**Суть задачи A:**
Замените в листинге «pencil icon» на «edit icon» и приведите заново строки от строки с «Task: Edit the Branch with pencil icon» до строки с «coord(19,220)», ничего больше не меняя.

**Предоставленный текст:**
▽
Действительно, основная особенность всей работы Хлебникова над исследованием и созданием значений та, что это работа над номинативными значениями, что она целиком проводится на почве словарного, изолированного от контекста слова. Трудно доказать эту особенность какими бы то ни было примерами, так как она, по существу, негативна. Но какие бы манипуляции над значениями ни производились, каким бы способом Хлебников ни старался разложить и синтезировать их — никогда контекст не играет никакой роли в этой работе. Ведь существенно, что работа Хлебникова направлена прежде всего на уточнение выражений, и между тем здесь не учитывается роль хотя бы тех отклонений и смысловых нюансов, которые вносит контекст. Проблема контекста вне поля зрения Хлебникова, всю полноту значения он стремится понять изнутри отдельного слова, всякую разницу в значении он хочет выразить не средствами контекста, но созданием особого слова. Обычный тип опытов Хлебникова — список слов с объяснением их значений, т.е. его опыты носят чисто словарный характер; это опыты расширения, обогащения, уточнения номенклатуры. Я приведу отрывок из первого опубликованного опыта его — “Образчика словоновшеств в языке”: “Летатель удобно для общего обозначения, но для суждения о данном полете лучше брать полетчик (переплетчик), а также другие, имеющие свой, каждое отдельный, оттенок, например: неудачный летун (бегун), знаменитый летай (ходатай, оратай) и летчий (кравчий, гончий). Наконец, еще возможно лтец, лтица по образцу чтец. Летское дело — воздухоплавание. В смысле удобного для полета прибора можно пользоваться леткий (меткий), например: знаменитая по своей леткости снасть Блерио.
Для женщин удобно сказать летавица (красавица)”49 (СП, V, 253)x .
△
**Суть задачи B:**
Пожалуйста, напишите следующую часть текста о словотворчестве Хлебникова.

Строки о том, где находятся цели
▽
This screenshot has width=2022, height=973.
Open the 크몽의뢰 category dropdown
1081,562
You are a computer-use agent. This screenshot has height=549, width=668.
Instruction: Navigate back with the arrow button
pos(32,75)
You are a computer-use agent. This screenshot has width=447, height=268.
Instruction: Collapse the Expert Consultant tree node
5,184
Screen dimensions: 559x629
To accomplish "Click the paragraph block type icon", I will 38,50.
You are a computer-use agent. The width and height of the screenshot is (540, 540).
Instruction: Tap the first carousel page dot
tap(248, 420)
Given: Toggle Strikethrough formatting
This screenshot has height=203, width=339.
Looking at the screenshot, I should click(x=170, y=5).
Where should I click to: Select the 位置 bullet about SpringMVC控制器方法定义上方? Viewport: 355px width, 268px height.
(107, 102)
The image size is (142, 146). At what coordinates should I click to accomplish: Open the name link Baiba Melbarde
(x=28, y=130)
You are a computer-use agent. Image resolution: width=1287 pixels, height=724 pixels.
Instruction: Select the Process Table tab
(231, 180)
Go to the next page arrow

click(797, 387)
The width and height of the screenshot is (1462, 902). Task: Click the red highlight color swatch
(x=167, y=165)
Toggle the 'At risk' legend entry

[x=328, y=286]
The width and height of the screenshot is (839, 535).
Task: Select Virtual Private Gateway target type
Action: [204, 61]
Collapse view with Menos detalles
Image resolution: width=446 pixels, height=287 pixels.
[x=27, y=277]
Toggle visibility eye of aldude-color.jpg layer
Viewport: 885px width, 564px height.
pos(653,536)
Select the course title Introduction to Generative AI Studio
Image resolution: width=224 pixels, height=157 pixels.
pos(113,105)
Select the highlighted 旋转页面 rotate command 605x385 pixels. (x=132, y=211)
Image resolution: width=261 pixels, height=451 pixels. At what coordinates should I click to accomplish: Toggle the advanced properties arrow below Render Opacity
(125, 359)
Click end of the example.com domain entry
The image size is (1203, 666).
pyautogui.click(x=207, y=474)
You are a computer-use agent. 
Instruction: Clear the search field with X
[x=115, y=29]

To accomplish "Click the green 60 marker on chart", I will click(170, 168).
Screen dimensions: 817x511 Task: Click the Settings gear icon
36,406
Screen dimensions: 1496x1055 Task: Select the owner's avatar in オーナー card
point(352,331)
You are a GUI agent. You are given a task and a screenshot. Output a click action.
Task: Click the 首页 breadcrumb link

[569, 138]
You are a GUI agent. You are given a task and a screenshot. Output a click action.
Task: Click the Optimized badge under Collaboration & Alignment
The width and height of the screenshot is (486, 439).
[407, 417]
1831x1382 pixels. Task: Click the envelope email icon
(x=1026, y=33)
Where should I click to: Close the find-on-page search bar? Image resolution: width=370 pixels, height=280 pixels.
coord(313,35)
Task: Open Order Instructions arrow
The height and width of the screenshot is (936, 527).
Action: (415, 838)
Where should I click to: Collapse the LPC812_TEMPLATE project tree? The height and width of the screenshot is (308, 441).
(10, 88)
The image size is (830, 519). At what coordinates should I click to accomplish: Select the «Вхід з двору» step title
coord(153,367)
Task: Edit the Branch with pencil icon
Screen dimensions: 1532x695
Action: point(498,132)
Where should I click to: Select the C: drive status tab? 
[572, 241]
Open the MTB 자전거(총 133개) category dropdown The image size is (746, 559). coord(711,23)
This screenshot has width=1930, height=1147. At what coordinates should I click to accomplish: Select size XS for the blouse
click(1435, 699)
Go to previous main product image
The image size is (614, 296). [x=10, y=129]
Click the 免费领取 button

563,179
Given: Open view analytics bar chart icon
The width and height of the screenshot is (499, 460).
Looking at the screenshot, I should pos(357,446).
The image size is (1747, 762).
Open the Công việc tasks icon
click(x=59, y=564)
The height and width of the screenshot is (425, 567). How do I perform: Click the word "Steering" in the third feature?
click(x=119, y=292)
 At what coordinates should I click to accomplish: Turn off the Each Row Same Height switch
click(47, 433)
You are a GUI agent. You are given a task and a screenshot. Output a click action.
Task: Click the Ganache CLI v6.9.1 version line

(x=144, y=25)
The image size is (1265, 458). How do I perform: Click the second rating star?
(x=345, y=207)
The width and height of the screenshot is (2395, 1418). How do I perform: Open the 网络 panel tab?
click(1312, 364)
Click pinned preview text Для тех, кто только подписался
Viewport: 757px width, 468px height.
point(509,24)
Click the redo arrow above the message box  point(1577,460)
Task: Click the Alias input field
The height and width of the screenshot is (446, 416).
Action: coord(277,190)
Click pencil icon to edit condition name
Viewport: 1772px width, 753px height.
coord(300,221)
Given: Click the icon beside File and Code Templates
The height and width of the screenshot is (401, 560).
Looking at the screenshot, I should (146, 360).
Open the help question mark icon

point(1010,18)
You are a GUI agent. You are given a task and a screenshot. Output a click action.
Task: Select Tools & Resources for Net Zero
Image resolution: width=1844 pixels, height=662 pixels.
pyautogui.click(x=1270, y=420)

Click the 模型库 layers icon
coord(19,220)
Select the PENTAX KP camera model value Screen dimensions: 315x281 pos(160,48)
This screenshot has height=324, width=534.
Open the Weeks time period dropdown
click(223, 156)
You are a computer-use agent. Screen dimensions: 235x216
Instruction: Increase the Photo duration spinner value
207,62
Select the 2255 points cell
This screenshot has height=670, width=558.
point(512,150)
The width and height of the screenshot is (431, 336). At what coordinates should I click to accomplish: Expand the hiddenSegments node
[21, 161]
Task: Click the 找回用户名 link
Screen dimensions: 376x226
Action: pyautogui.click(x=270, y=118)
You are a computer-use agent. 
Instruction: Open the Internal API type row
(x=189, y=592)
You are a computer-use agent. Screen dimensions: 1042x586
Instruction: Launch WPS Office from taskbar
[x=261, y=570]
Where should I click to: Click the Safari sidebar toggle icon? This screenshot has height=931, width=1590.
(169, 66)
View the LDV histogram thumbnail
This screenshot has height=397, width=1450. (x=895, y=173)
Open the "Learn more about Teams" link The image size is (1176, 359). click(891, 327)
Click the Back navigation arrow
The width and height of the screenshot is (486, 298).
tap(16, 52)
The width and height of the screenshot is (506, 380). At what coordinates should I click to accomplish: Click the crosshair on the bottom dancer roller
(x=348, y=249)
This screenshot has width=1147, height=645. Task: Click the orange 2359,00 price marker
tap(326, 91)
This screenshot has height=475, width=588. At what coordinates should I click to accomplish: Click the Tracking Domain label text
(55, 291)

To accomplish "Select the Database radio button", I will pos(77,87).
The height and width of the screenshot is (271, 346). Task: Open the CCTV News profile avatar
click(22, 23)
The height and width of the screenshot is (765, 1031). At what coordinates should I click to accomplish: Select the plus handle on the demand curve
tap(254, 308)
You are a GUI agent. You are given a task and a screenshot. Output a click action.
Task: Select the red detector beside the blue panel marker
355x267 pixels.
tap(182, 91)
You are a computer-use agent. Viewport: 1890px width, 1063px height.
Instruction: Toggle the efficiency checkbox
△
**Итоговый ответ A:**
Task: Edit the Branch with edit icon
Screen dimensions: 1532x695
Action: point(498,132)
Where should I click to: Select the C: drive status tab? 
[572, 241]
Open the MTB 자전거(총 133개) category dropdown The image size is (746, 559). coord(711,23)
This screenshot has width=1930, height=1147. At what coordinates should I click to accomplish: Select size XS for the blouse
click(1435, 699)
Go to previous main product image
The image size is (614, 296). [x=10, y=129]
Click the 免费领取 button

563,179
Given: Open view analytics bar chart icon
The width and height of the screenshot is (499, 460).
Looking at the screenshot, I should pos(357,446).
The image size is (1747, 762).
Open the Công việc tasks icon
click(x=59, y=564)
The height and width of the screenshot is (425, 567). How do I perform: Click the word "Steering" in the third feature?
click(x=119, y=292)
 At what coordinates should I click to accomplish: Turn off the Each Row Same Height switch
click(47, 433)
You are a GUI agent. You are given a task and a screenshot. Output a click action.
Task: Click the Ganache CLI v6.9.1 version line

(x=144, y=25)
The image size is (1265, 458). How do I perform: Click the second rating star?
(x=345, y=207)
The width and height of the screenshot is (2395, 1418). How do I perform: Open the 网络 panel tab?
click(1312, 364)
Click pinned preview text Для тех, кто только подписался
Viewport: 757px width, 468px height.
point(509,24)
Click the redo arrow above the message box  point(1577,460)
Task: Click the Alias input field
The height and width of the screenshot is (446, 416).
Action: coord(277,190)
Click edit icon to edit condition name
Viewport: 1772px width, 753px height.
coord(300,221)
Given: Click the icon beside File and Code Templates
The height and width of the screenshot is (401, 560).
Looking at the screenshot, I should (146, 360).
Open the help question mark icon

point(1010,18)
You are a GUI agent. You are given a task and a screenshot. Output a click action.
Task: Select Tools & Resources for Net Zero
Image resolution: width=1844 pixels, height=662 pixels.
pyautogui.click(x=1270, y=420)

Click the 模型库 layers icon
coord(19,220)

**Итоговый ответ B:**
Но помимо убежденности в том, что рационально, “научно” построенное слово имеет такое же право на существование, так же должно войти в язык, как слова, уже существующие в нем, — существенна еще одна предпосылка, без которой словотворчество Хлебникова не могло бы осуществиться.
Обычный тип хлебниковского словотворчества — получение новых слов из сочетания существующих в языке корней с существующими в нем суффиксами50. Такой способ естественен при математическом понимании языка, при понимании смысла как результата сложения смыслов. Но для того, чтобы получать таким образом слово определенного значения, надо быть уверенным в твердости и незыблемости значений слагаемых.
Для Хлебникова так же как 2+3 дает пять, так и корень со значением а + суффикс со значением b должен дать значение слова, целиком заложенное в слагаемых. Фактически же мы знаем, что, не говоря о чрезвычайной изменчивости и подвижности значений, наиболее устойчивые по значению суффиксы дают при соединении с корнями такие специализации и уклонения значений, которые никак не предусмотрены значениями корня и суффикса, а зависят лишь от бытового употребления. Но случайности быта одиозны для рационалиста.
У Хлебникова обычны опыты “массовых сочетаний” корней и аффиксов. То есть либо один корень сочетается с разными аффиксами (как корень —лет— в выше цитированном примере), либо один и тот же аффикс приставляется к разным корням, например:
варошь студошь жарошь сухошь мокошь темошь
(СП, II, 274)
Очевидно, необходимо быть твердо уверенным в совершенной незыблемости значения суффикса -ошьxi для того, чтобы получаемые слова имели бы значения (потому что Хлебников заинтересован в создании значений, а не в чисто фонетическом эксперименте). Хлебников производит слова по тому типу, по которому их анализируют: ведь сопоставление одинаковых корней при разных аффиксах или наоборот — единственный способ выделения корней и аффиксов в языке.
В таких словарях и таблицах корни и аффиксы выделяются по аналогии и должны пониматься благодаря ей. Если считать значение каждой части слова всегда тождественным себе, мертво-неподвижным и логически точно определенным, т.е. если считать части слов стандартными смысловыми знаками, — то такое построение по аналогии вполне законно, в противном случае — это построения по случайной аналогии, понятные только если догадаться, с каким именно словом или словами из числа обладающих тем же корнем или аффиксом аналогизируется данное слово. Это фактически и происходит. Недаром Хлебников принужден постоянно указывать в скобках, какое именно слово явилось образцом для построения данного.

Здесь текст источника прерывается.